Палеологу всё это интересно, но он даже не старается запоминать трудные русские фамилии генералов. Его военный атташе маркиз Ла Гиш, отправляющийся в Барановичи вместе с Верховным Главнокомандующим, уже давно собрал подробнейшие досье на каждого русского генерала, включая психологические портреты с деловыми характеристиками, и застольный разговор служит только подтверждением правильности оценок генерала Ла Гиша…
«Но что же главное, ради чего позвала меня сегодня «Старшая», что хочет она сказать только мне?» – размышляет Палеолог.
Тени от деревьев в парке делаются совсем длинными. Великая княгиня поднимается от стола, обед окончен.

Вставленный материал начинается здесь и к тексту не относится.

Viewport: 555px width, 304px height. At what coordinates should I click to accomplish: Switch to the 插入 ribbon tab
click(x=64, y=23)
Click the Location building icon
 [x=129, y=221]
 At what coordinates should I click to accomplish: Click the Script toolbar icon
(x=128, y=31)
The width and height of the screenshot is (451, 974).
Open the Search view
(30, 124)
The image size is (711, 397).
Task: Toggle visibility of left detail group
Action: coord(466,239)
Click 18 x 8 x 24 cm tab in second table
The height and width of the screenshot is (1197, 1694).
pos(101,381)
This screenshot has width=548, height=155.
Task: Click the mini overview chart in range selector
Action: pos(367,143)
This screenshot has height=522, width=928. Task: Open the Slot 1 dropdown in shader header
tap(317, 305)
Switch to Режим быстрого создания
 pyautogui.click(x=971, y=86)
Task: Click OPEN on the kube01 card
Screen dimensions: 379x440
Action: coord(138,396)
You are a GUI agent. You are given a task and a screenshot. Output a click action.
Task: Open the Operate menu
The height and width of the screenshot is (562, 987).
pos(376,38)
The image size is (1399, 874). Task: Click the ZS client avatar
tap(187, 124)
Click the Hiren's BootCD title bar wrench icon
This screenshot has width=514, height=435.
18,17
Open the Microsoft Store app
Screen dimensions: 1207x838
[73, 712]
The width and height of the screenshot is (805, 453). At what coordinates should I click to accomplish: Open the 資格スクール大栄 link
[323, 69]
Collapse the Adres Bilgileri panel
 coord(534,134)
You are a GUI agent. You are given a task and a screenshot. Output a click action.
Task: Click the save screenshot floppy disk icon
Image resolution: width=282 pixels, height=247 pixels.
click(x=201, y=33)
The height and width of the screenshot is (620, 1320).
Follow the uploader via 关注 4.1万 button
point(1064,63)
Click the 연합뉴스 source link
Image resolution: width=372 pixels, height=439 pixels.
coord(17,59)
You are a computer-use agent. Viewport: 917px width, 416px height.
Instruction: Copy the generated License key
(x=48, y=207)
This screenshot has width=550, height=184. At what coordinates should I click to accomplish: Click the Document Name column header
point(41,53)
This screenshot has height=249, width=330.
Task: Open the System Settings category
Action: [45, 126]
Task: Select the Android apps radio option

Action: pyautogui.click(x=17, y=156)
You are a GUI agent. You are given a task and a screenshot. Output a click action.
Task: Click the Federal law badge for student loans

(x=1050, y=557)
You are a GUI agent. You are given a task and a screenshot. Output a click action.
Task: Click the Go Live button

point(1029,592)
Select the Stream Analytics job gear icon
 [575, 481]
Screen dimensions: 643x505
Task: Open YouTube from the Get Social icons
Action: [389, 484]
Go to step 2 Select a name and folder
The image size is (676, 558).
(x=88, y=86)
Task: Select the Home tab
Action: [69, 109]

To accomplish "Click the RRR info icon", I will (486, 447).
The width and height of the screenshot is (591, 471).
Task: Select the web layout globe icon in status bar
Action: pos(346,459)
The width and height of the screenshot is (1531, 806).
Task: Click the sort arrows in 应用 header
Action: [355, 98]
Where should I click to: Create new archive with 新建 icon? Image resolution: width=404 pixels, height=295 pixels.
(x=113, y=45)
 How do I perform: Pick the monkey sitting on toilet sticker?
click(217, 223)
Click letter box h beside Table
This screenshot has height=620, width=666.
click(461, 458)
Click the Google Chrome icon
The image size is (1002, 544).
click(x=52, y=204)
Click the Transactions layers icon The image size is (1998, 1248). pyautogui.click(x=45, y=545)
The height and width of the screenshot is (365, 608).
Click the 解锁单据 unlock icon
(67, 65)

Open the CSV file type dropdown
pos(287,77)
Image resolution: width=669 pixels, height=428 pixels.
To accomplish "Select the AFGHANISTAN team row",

Мария Павловна берёт посла под руку и уводит из розария в дальний конец парка.
Тщательно расправив своё нежно-голубое муаровое платье, которое молодит её лет на пятнадцать, источая лучи от сапфиров с бриллиантами на декольтированной груди, великая княгиня усаживается на скамейку у мраморного грота и указывает послу на место подле себя.
– Теперь, мой дорогой посол, – с обаятельной улыбкой говорит Мария Павловна, – мы можем поговорить вполне свободно… Я хотела бы вас уверить, что в этой дуэли славянства и прусского пангерманизма я – целиком, сердцем и душой – на стороне славянства!
«Вот! Наконец-то она подошла к сути дела… Она догадывается, что я знаю о её слишком «дружеских» отношениях с Вильгельмом и его шефом секретной службы графом Эйленбургом… Будет теперь переводить стрелки для своего локомотива с германского направления на французское…» – иронически думает посол, давно обозначив для себя эту крепкую, энергичную, быструю женщину с ясными голубыми глазами, всегда блестящими задором, несмотря на солидный возраст, несколько тяжеловесным словом «паровоз».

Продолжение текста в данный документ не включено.